For 5–7 day trips combining culture and wine: 2 nights Dijon (city focus) + 3–4 nights Beaune (wine focus). The TGV plus rental car combination works efficiently across the two-base structure.
For 7+ day trips: add a Chablis side trip (2 nights at the start, en route from Paris) or extend to Mâcon and northern Beaujolais (2 nights at the south end).
The single most important booking advice: hotels and restaurants book up significantly during the third weekend of November (the Hospices de Beaune wine auction weekend, the most-prestigious wine event in Burgundy). Outside that weekend, 2–3 months ahead is typically sufficient for peak-season bookings.
Burgundy is moderately priced for what it offers — meaningfully cheaper than Paris or the Riviera, comparable to Bordeaux, with the variable factor being how seriously the visitor pursues the famous wines. A trip drinking primarily village-level and premier cru wines costs a fraction of one pursuing grand crus and famous-name producers.
Realistic budgets per person per day:
Budget (€110–€170). Mid-market hotel; one nice restaurant meal; rental car; wine tastings at €5–€15 per visit; entries to the Hôtel-Dieu and one or two other paid sights.
Mid-range (€220–€400). Boutique hotel; restaurant dinners with mid-range wine selections; private tours where useful; tasting fees at €15–€40 per producer; rental car with petrol.
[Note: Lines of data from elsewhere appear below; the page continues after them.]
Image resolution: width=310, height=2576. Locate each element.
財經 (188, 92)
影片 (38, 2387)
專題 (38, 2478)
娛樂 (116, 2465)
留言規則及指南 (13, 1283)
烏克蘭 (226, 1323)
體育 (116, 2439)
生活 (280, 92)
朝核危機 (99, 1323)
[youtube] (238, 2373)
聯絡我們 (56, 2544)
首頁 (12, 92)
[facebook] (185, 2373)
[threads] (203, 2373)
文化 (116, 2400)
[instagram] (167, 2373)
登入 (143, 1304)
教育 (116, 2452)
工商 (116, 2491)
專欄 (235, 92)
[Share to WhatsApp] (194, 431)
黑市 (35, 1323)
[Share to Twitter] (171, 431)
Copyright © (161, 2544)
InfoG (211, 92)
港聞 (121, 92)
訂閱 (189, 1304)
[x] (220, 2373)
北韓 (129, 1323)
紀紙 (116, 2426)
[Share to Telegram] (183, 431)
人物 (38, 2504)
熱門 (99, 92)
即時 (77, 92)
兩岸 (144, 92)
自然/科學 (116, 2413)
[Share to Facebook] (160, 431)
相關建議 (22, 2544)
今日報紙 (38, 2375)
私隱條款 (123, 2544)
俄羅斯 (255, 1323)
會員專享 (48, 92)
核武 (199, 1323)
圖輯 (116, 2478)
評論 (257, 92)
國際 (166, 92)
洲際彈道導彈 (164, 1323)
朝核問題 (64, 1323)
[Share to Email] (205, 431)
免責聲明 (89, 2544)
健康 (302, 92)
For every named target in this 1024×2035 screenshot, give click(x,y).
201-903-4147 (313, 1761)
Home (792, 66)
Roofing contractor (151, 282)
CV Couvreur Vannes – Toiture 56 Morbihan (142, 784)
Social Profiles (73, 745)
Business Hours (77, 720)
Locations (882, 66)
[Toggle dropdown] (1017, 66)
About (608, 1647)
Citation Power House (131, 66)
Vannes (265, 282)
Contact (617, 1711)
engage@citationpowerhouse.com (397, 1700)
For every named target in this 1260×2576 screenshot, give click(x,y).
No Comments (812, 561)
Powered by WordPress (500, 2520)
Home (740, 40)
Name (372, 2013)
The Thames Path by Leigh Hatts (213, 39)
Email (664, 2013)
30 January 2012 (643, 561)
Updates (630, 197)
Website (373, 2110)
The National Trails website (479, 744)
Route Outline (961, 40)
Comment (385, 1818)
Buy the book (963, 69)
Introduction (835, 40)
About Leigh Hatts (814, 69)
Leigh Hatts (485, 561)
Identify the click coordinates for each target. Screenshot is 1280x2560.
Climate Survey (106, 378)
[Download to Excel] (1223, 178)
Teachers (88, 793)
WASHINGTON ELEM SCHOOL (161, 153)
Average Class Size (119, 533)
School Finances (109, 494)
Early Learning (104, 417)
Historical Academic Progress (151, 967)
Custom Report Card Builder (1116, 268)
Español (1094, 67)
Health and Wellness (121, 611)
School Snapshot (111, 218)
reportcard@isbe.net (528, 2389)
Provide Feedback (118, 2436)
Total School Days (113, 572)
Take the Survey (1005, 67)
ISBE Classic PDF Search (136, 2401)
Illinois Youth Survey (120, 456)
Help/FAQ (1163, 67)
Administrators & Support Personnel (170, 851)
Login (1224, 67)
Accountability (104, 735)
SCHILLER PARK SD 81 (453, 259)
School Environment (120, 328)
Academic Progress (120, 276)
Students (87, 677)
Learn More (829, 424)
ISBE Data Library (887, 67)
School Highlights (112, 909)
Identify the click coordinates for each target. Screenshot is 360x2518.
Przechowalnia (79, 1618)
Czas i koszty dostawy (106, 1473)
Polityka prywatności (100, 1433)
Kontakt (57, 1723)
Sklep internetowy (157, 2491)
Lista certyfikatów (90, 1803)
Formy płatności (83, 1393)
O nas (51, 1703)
Premium (€500–€2,000+). Luxury hotel; restaurant reservations including Michelin-starred dining with proper wine pairings; private wine tours with access to top producers; specialty experiences including barrel-tasting visits; potentially purchasing grand cru wines (a single bottle of better Burgundian grand cru can cost €500–€5,000+).
Wine tasting fees
Most Burgundy producers charge for tastings now (the days of free wine country visits are largely over). Standard tastings of 3–5 wines plus a tour run €10–€40 per person. Premium tastings of older vintages, grand crus, or rare bottles can run €50–€300 per person at the famous producers. The famous DRC, Coche-Dury, and Lafon estates typically don’t offer tastings at all — their wines are sold through allocation to long-term customers.
The wine-buying note
Burgundy is one of the wine regions where buying directly at the cellar door produces meaningful savings over shop or restaurant pricing — typically 20–40% below shop prices, and 50–70% below restaurant prices. For travellers planning to bring wine home, building cellar visits into the trip with shipping arrangements (most producers can arrange international shipping for orders over a case) is the practical move. Customs allowances vary by country; check the limits before committing to large purchases.